#### WRITTEN PROBLEM:
Rewrite the rows from the start of the rows up to and including the line with "Action: point(1142,34)", switching "dropdown" to "menu" and changing nothing else.

#### Rows from a data collection:
......
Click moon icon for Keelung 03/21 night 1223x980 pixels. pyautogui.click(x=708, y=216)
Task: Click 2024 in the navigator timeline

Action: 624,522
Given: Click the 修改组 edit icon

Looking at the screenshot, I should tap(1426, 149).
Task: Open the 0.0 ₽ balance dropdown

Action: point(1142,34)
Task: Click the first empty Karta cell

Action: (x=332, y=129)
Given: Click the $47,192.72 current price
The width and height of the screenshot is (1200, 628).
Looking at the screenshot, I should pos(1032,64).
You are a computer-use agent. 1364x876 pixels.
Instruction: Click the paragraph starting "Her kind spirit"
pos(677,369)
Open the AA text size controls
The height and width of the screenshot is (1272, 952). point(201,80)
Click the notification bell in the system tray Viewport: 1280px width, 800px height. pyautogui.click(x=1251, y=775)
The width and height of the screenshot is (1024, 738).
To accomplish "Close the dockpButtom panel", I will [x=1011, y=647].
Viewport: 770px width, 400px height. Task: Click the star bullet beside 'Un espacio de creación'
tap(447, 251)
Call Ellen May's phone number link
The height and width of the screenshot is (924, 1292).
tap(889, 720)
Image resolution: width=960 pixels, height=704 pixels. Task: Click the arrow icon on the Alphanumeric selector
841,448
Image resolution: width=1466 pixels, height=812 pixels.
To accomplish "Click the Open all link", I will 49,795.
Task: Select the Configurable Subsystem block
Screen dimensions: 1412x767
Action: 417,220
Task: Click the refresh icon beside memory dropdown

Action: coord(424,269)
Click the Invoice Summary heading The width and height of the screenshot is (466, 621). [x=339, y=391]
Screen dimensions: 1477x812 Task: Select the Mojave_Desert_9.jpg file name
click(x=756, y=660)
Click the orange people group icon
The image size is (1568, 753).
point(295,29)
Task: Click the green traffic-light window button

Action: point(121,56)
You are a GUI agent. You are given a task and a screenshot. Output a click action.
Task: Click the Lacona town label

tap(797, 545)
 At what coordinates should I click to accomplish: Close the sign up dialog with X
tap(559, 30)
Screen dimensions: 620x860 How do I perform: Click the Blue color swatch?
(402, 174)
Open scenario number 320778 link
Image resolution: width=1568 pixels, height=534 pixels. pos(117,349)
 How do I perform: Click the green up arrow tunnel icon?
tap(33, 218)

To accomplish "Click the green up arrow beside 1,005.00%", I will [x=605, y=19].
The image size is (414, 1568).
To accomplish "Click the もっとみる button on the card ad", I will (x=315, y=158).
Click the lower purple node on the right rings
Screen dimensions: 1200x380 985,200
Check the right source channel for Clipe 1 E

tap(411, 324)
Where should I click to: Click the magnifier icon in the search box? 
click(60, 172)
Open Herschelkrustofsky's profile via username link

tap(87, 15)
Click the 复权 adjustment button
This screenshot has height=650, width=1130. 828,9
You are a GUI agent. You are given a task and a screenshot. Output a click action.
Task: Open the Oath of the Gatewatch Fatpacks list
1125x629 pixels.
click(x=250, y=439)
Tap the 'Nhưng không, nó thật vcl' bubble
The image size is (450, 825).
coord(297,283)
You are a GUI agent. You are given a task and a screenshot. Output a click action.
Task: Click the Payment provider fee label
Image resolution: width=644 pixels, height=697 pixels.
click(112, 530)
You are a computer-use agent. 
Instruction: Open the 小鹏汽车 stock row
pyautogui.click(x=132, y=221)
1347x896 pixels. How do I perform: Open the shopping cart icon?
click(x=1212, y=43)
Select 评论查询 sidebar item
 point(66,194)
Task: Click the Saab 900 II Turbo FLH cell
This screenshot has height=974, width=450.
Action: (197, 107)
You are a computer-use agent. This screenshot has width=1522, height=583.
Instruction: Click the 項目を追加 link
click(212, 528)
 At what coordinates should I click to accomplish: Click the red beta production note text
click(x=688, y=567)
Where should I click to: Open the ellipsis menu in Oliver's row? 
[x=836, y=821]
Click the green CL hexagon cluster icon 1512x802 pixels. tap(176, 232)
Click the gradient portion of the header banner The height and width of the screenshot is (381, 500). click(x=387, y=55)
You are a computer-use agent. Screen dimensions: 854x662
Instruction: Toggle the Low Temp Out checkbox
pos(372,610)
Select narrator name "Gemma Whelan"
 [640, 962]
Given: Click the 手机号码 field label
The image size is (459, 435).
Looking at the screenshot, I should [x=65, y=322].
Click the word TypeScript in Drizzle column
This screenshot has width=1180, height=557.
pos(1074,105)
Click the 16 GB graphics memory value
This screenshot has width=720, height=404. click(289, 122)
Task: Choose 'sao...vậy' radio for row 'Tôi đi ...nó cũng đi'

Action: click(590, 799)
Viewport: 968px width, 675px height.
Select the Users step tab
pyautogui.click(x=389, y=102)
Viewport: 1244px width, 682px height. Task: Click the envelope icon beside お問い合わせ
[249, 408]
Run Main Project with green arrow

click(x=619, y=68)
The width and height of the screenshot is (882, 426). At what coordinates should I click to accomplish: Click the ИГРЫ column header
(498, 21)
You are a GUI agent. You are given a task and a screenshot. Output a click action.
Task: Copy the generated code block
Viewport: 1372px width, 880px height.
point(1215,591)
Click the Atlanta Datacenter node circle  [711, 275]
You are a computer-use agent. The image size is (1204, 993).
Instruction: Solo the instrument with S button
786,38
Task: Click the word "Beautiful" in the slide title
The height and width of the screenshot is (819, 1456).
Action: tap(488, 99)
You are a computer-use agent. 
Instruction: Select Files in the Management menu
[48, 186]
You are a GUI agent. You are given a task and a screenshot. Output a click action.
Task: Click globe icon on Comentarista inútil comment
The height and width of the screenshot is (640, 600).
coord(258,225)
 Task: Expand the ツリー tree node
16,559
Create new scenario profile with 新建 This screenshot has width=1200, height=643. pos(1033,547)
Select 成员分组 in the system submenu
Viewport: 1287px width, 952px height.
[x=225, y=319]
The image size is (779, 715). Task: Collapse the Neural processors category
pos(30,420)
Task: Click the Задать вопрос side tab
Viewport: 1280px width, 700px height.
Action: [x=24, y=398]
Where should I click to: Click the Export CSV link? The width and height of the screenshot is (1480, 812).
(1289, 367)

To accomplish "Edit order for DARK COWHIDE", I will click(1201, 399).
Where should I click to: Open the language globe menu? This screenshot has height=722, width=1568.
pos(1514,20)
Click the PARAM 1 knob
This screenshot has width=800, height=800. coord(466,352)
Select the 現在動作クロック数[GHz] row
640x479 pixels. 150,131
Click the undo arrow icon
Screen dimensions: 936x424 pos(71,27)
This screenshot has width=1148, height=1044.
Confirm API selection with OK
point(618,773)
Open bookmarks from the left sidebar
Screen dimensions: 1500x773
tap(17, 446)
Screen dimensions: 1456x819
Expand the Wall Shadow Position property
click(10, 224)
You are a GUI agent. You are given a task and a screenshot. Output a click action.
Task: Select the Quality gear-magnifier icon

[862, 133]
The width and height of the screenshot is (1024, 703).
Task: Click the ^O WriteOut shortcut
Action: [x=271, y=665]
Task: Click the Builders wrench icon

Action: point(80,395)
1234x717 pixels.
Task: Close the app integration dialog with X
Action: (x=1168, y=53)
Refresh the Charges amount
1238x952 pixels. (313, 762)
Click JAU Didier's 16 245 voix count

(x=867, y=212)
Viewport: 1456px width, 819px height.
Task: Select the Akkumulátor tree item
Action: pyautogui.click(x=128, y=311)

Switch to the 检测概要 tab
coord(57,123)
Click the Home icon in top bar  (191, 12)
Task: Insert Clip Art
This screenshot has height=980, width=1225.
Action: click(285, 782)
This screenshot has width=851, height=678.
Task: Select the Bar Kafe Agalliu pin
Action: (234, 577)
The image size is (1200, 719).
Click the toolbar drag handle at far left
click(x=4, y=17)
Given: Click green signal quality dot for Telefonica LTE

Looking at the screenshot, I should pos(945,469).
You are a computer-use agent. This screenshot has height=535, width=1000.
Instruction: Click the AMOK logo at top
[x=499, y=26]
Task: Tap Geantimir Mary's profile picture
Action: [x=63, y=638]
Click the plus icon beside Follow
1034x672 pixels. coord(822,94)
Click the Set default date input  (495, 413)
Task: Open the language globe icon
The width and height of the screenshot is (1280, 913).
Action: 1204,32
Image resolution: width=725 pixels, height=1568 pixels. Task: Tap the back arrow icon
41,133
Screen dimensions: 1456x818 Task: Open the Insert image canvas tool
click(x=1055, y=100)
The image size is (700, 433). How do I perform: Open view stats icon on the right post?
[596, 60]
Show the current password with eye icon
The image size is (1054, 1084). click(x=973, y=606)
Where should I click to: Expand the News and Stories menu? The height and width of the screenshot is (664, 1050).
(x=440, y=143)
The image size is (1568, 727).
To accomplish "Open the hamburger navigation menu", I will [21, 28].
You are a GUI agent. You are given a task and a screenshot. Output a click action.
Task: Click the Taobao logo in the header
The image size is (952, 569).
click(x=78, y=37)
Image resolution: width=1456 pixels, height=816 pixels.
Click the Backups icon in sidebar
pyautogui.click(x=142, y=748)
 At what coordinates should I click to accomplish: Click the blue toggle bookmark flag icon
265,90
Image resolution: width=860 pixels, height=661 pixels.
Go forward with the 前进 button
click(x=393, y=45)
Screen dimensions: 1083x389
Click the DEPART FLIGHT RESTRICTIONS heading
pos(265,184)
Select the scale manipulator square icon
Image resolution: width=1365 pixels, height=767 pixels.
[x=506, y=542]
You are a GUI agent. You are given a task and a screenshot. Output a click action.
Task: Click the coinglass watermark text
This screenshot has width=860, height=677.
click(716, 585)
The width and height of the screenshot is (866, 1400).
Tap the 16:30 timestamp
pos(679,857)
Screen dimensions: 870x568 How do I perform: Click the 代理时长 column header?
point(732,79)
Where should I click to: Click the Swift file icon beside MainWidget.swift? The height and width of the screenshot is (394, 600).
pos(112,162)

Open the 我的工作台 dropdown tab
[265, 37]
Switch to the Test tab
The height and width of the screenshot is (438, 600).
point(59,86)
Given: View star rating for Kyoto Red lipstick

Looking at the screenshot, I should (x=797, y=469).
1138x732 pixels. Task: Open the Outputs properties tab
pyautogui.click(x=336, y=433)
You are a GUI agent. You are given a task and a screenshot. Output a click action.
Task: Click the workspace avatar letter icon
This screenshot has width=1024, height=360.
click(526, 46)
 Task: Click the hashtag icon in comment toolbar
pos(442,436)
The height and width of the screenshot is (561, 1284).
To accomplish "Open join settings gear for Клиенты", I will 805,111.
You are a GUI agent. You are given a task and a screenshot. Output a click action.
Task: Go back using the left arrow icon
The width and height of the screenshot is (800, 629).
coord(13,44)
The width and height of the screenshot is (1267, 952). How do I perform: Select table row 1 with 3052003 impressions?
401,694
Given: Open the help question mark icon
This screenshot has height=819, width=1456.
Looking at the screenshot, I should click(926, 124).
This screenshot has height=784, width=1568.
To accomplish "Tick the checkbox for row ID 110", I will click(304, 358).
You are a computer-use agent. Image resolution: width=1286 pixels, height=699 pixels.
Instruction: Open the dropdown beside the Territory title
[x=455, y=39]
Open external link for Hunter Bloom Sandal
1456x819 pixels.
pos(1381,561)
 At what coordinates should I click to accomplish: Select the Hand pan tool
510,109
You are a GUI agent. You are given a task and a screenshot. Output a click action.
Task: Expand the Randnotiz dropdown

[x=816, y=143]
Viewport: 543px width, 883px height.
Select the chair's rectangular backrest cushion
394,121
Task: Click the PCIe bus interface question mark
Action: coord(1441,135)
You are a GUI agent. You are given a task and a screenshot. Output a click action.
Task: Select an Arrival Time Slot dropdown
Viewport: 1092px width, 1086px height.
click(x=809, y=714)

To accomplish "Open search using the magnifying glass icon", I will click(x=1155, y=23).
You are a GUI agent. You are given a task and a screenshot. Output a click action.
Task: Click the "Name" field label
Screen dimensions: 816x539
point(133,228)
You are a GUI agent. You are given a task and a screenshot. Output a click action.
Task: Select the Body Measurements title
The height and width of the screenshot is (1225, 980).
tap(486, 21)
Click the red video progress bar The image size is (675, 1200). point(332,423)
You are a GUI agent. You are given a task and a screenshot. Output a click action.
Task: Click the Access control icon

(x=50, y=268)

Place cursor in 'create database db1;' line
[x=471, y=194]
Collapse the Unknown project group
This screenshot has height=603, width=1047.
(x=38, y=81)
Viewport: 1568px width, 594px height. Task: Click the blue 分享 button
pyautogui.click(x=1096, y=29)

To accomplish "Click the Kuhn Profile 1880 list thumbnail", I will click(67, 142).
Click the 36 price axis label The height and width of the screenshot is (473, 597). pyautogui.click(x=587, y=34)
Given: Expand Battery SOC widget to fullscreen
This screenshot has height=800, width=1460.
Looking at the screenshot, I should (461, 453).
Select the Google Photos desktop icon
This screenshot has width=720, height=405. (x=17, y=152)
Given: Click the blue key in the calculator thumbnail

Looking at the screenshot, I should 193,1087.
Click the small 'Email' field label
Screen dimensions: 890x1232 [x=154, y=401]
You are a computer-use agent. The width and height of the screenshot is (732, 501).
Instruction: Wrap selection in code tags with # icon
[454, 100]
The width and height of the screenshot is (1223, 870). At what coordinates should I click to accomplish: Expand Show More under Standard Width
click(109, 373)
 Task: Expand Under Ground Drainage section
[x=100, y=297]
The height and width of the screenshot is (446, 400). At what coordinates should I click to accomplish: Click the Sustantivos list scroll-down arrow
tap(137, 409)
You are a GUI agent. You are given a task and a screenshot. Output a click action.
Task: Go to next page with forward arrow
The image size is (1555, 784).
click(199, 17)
......
#### SOLUTION FOR THIS EXERCISE:
Click moon icon for Keelung 03/21 night 1223x980 pixels. pyautogui.click(x=708, y=216)
Task: Click 2024 in the navigator timeline

Action: 624,522
Given: Click the 修改组 edit icon

Looking at the screenshot, I should tap(1426, 149).
Task: Open the 0.0 ₽ balance menu

Action: point(1142,34)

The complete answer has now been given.